Subsequently, Hess and his wife, Therese, moved to rural Opequon Creek between Martinsburg and Kearneysville, West Virginia, where he set up a welding shop as partial support for his household. He became deeply involved with local affairs there. Hess built an affordable house that relied largely on passive-solar heating, and took an interest in wind power and all forms of solar energy. The house they built was a 2000 sq. ft. sun-warmed, earth-sheltered structure – constructed mostly using their own labor, and at cost of just $10,000 (mid-1970s dollars). They acquired most of the tools needed for the construction, and the appliances needed for a comfortable modern life, second-hand. By the late 1970s, Hess saw solar energy as emblematic of decentralization and nuclear energy as emblematic of central organization.

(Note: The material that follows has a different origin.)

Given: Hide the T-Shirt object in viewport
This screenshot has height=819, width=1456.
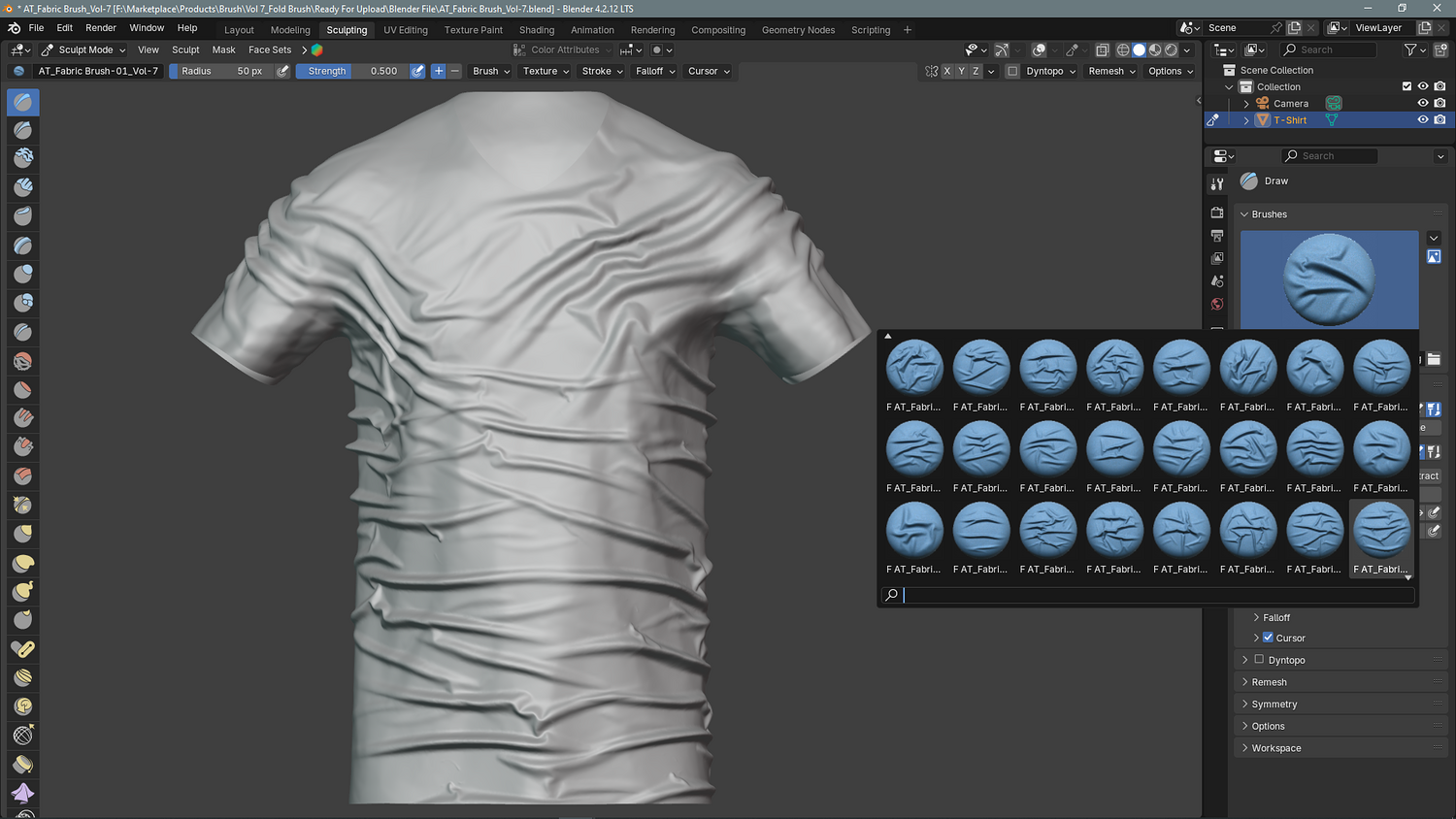Looking at the screenshot, I should pyautogui.click(x=1422, y=120).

Hess wrote for a survivalist newsletter titled Personal Survival ("P.S.") Letter, which was published from 1977 to 1982. It was first published and edited by Mel Tappan. In the same time period, Hess authored the book A Common Sense Strategy for Survivalists.

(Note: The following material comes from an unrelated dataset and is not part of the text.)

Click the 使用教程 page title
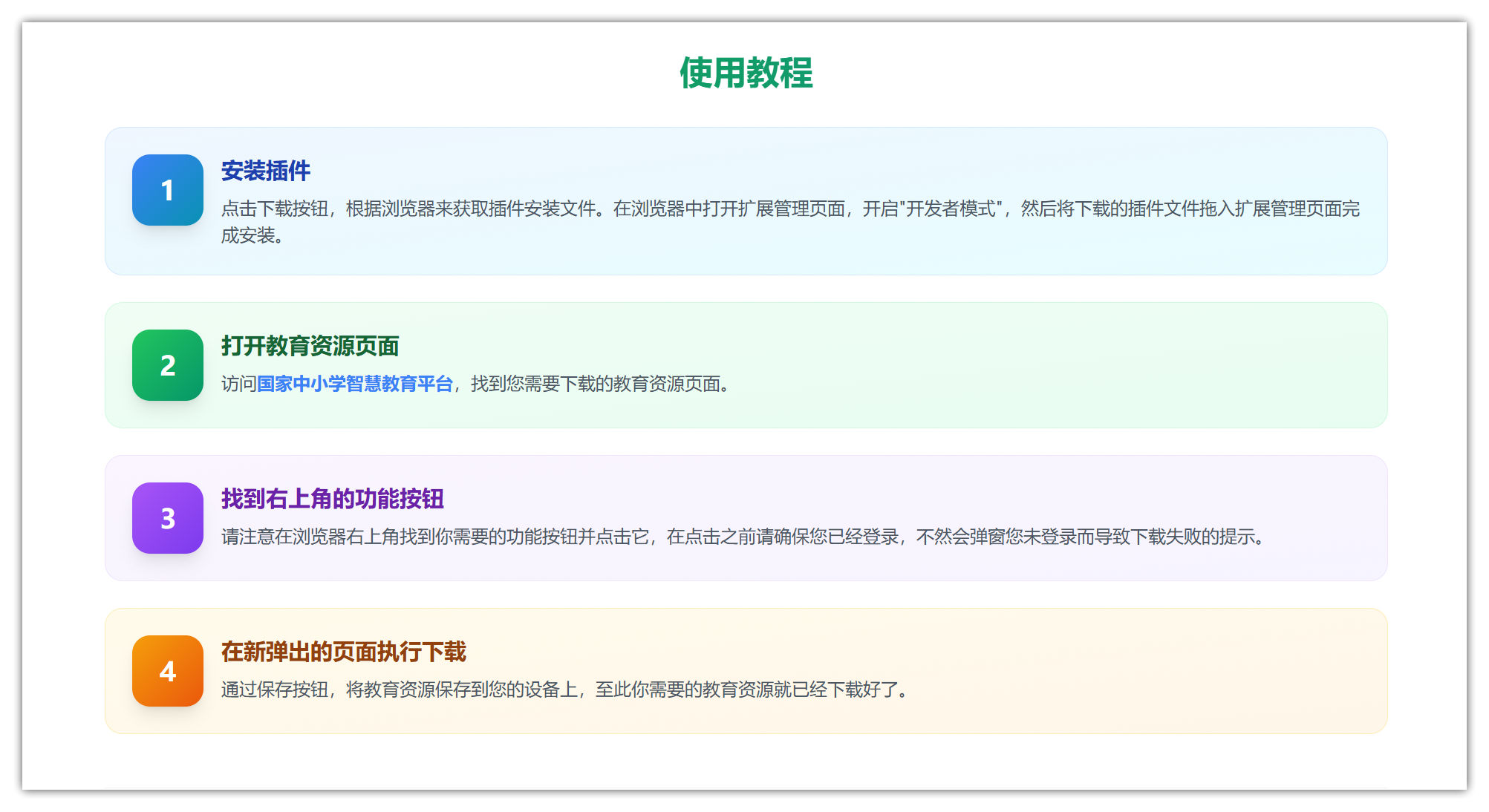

Hess ran a symbolic campaign for Governor of West Virginia in 1992. When asked by a reporter what his first act would be if elected, he quipped, "I will demand an immediate recount", which echoed the same response given in 1965 when William F. Buckley Jr. announced his candidacy for mayor of New York.

==Legacy==
In a Reuters op-ed piece, in 2012, New Yorker Maureen Tkacik asserted that Karl Hess was the ideological grandfather of the anti-1% movement – making Hess the direct antecedent of thinkers like Ron Paul and both the Tea Party movement and the Occupy movement. She cites the detailed argument Hess, in his libertarian phase, put forward in his book Dear America to delineate and decry the extreme concentration of power in the hands of a tiny financial and stock-holding elite. Tkacik quotes passages from Hess's book to offer proof that Hess developed the language of the 1% versus the 99% (the former being those whose role, according to Hess, is demonstrably detrimental to the vast majority of Americans).

== Bibliography ==
Articles
- "The Lawless State: A Libertarian View of the Status of Liberty". National Issues Series of Politics. Constitutional Alliance. Vol. 4, No. 4 (1969)
- "Desperate Character" (1976)

Books
- In a Cause That Will Triumph: The Goldwater Campaign and the Future of Conservatism (1967)
- The End of the Draft: The Feasibility of Freedom (with Thomas Reeves) (1970) ISBN 0394708709
- Dear America (1975) (autobiography/anarchist manifesto) ISBN 0688028985
- Neighborhood Power: The New Localism (with David Morris) (1975) ISBN 0807008753
- Community Technology (1979) ISBN 1559501340
- A Common Sense Strategy for Survivalists (1981)
- Three Interviews (1981)
- Capitalism for Kids (1986) ISBN 0942103068

Book reviews
- "Review of The Fabulous Insects, edited by Charles Neider". The Freeman, May 17, 1954. (p. 607)

==Films==
Karl Hess: Toward Liberty is a documentary film which won the Academy Award for best short documentary in 1981, after having previously won a Student Academy Award. Another documentary prominently featuring Hess is the 1983 film Anarchism in America.